Hood, surrounded by family and community activists, demanded justice and called for solutions to gun violence in Chicago at a news conference Monday morning near where his grandson was found shot.

“Your child, your daughter, your son, your mother, your brother’s blood could be next,” Hood told reporters. “Let us stand together, and let’s fight this thing the right way because there are some solutions.”

Hood warned that “anyone who is capable of committing a murder is capable of doing it again.”

“We can’t let killers sleep in our houses and walk among us, because we’re all in jeopardy,” Hood told the Sun-Times.

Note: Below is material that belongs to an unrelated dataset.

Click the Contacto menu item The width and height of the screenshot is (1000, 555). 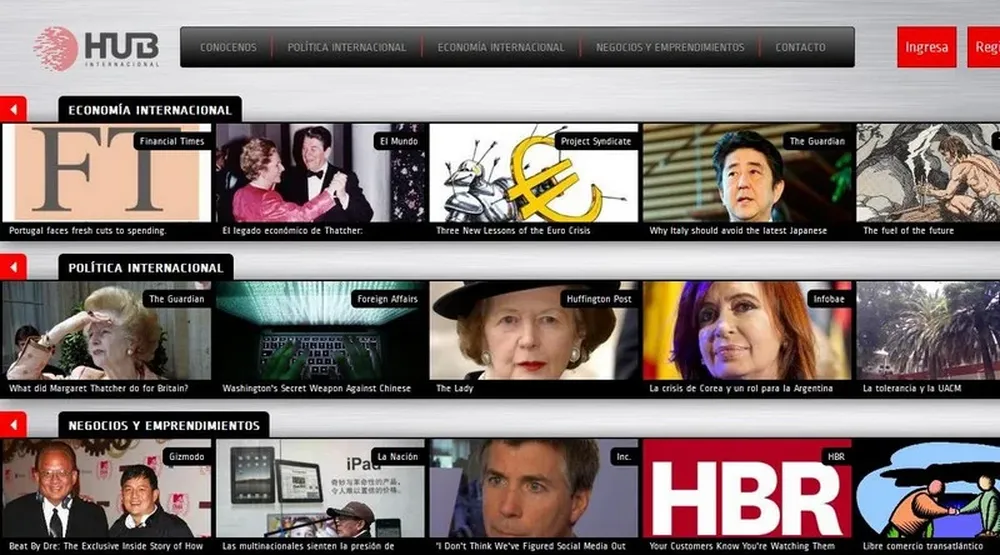800,47
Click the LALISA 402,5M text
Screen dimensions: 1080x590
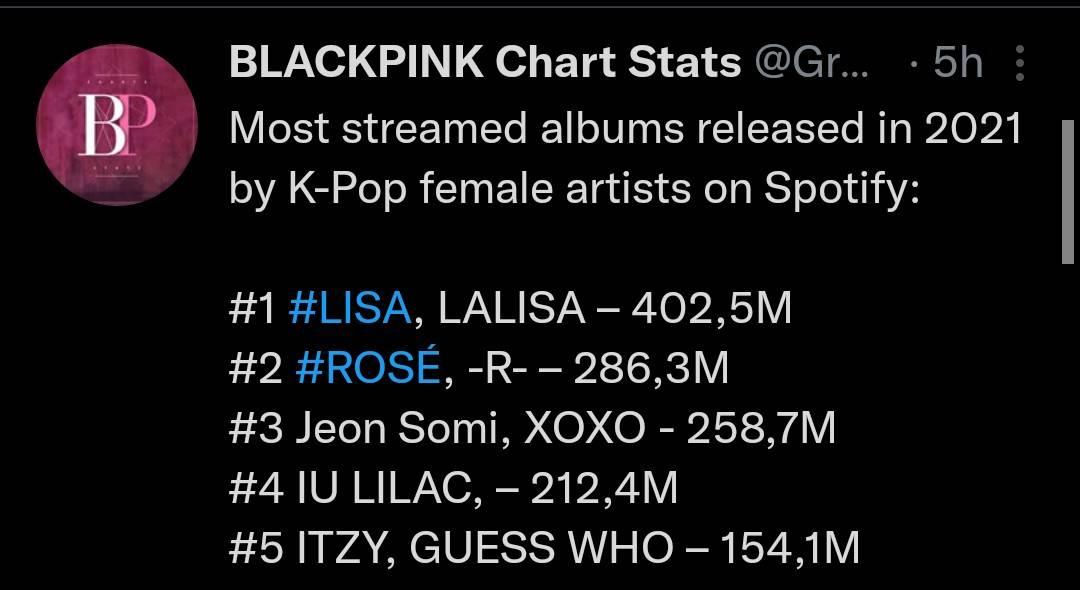[x=615, y=308]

He said a reward shouldn’t be needed to get justice, but that the money was “a tool to get people thinking and talking.”

The Rev. Michael Pfleger of St. Sabina Catholic Church and the Leader’s Network each offered $5,000 for the reward.

Pfleger told reporters Monday: “There’s nobody safe in any part of the city.”

“We have to divorce ourselves from this love affair with guns,” Pfleger said. “Nobody should be allowed to shoot anybody or kill anybody and go home and eat McDonald’s and watch TV like nothing happened.”

Hood said it’s “heartbreaking and painful” to see his family impacted by gun violence when he has worked to prevent such violence in Chicago.

“It makes me say that society has let all of us down,” Hood said. “And again, it made me understand why I keep doing what I do.”

Ra-Shaun Hood was nicknamed “Tiny Man” by his family, his grandfather said. One of Hood’s favorite memories was watching his grandson “play basketball with some big guys.”

He began playing basketball when he was 4 years old when his father bought him one. He also played baseball, enjoyed swimming and received good grades in school, according to Hood.

Hood recalled his grandson’s patience and how he could sit around and bounce a ball or play games on the sidewalk, and described him as “a chess player” because of how patient he was.

Ra-Shaun Hood was the latest in a group of family members who have been killed in Chicago, according to his grandfather.

“I have brothers, sisters, cousins, uncles — killed right here in the city of Chicago,” Hood said. “They were deacons, nurses, working people that got killed right here in the city.

“We have to get the politics out of violence,” Hood told the Sun-Times. “If not, we’ll all be shot to death.”